Statue Sculptors In Salt Lake City Achieve International Recognition
SALT LAKE CITY — Like all civilizations, every business starts out small. The one sculpted by Victoria Karpos and her husband in Salt Lake City has spread far beyond the Aegean Sea, thanks to a little help from the internet.
“We were importing sculptures and artifacts from Greece,” Karpos said. “We were selling to small gift shops that had the Greek kind of historical gear.”
For her, every step has meant striding forth into new ways of selling statues.
Now, you’ll find everything on their shelves, from David to Diana.
But sometimes, building a business takes a bit of clairvoyance.
It was long ago, in the ancient days of the internet, when an idea sprung forth from the mind of Victoria’s husband.
“My husband Vasily was just fiddling around with the Internet,” Karpos said. “He noticed that there were these dot coms selling at the time, and he punched in ‘statues.com.'”
That fateful day in the mid-90’s was a turning point.
“We were slowly getting inquiries about, ‘Could you make this for me? Could you make maybe 10 of those for me?'” said Karpos.
As for the purchase cost of that domain name, Karpos couldn’t help but laugh — she thinks it cost them about $10.
She credited their success to their online presence, adding that it’s difficult for a business like theirs to survive just by selling locally.
Their acropolis grew, until a pandemic caused business to plummet.
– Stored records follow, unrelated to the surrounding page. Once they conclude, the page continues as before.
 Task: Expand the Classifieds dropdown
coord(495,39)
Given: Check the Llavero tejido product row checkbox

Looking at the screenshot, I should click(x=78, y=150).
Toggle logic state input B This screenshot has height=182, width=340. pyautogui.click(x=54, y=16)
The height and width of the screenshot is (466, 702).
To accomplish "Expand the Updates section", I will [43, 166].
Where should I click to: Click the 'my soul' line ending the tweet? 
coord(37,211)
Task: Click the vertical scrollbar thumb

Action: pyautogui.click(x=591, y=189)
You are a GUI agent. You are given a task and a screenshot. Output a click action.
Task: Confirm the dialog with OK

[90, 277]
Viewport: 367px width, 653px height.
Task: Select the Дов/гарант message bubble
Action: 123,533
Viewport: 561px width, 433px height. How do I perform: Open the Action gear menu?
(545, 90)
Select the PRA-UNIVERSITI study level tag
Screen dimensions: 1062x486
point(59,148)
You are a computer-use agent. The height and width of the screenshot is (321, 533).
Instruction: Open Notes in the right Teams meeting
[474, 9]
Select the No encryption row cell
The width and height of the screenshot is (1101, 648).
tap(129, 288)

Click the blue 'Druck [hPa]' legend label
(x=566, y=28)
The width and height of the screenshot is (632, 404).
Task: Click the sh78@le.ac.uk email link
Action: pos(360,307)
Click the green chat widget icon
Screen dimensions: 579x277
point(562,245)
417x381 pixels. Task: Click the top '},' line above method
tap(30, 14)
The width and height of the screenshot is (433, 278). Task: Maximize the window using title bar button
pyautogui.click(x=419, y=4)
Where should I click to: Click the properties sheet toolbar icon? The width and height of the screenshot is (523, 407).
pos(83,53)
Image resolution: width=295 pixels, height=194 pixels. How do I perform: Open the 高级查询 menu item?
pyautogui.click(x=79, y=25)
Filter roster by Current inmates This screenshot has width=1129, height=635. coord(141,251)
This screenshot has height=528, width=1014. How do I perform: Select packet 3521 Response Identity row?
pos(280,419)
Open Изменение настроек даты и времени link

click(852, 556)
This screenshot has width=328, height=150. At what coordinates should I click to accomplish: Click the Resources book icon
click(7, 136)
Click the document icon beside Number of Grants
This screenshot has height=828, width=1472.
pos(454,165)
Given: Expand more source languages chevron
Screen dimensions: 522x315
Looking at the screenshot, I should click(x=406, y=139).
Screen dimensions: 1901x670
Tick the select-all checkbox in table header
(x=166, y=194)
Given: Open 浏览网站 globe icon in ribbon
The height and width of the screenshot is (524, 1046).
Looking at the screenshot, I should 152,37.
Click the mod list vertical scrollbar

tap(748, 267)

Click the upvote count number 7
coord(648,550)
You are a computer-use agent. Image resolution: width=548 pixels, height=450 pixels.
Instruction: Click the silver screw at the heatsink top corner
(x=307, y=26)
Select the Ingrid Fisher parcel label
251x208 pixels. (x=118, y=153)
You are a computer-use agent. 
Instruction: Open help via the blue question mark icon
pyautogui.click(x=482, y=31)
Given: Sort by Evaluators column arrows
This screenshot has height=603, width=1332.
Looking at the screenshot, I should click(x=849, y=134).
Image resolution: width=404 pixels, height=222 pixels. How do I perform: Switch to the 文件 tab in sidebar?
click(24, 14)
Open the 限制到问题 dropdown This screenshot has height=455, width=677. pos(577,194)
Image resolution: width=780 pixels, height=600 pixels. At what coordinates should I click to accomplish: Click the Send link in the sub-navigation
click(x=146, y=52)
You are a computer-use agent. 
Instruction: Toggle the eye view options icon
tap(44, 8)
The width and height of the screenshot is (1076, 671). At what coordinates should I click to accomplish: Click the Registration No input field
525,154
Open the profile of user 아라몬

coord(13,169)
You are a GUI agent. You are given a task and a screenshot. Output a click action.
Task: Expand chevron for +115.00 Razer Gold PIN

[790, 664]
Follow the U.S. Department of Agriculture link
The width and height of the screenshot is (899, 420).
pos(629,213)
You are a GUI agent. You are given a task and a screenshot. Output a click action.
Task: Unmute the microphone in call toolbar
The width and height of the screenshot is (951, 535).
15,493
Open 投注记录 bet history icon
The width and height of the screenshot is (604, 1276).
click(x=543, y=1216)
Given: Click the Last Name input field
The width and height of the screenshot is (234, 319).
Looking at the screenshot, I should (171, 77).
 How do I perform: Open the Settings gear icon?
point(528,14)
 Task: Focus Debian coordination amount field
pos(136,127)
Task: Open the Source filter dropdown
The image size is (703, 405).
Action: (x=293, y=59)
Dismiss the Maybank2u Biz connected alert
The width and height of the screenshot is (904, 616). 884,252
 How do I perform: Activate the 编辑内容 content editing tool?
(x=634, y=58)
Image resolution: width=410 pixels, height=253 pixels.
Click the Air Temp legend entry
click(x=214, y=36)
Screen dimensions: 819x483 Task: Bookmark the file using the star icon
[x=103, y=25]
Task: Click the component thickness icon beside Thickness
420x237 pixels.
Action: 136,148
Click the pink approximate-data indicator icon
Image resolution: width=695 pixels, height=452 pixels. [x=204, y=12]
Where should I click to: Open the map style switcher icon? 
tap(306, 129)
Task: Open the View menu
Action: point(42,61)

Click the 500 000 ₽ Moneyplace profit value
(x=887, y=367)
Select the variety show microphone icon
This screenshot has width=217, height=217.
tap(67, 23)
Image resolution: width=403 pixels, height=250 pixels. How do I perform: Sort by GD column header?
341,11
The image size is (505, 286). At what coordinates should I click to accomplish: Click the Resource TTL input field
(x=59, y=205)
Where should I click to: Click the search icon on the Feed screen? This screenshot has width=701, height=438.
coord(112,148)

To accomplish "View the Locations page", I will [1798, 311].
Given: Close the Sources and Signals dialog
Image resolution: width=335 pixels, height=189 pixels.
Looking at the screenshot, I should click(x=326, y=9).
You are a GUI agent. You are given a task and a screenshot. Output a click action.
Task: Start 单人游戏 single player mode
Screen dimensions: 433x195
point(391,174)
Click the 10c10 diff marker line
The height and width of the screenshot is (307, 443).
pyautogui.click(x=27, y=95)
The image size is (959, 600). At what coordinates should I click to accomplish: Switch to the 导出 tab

“A lot of our retail buyers had closed their stores,” Karpos said. “Immediately, some orders were put on hold, and then eventually canceled, because we didn’t know what was going on.”
And so, a company built on traditions of the past turned to their own history for a solution.
“If you’ve ever been to Google and put in a search term, you might see the first three results with the little word ‘Ad’ on it,” Karpos said, referring to Google Ads.
Companies are able to target certain keywords and pay for their business to show up at the top of search results using those words.
While the couple used these ads in the past, Karpos credited them with helping the business survive.
“What increased was the request for custom work, and the increase of people visiting our site and having inquiries about a special project, a custom work, a public art,” she said.
The Karpos’ continued to refine their ads and their keywords, which led to a major milestone.
“We got featured to be in Google’s Economic Impact Report,” said Karpos.
Out of all the businesses in the state, Google picked theirs to feature as an example of a business that’s seen benefits from buying their search result ads.
“Feels good as an entrepreneur that we’ve had success in what we’re doing,” Karpos said.
The wings of victory have bestowed blessings on their business, all thanks to a small purchase in the mid-90’s and a continued interest in marketing their products online.
Now, a small business built on tiny statues has managed to spread far beyond Greece, and across the entire world.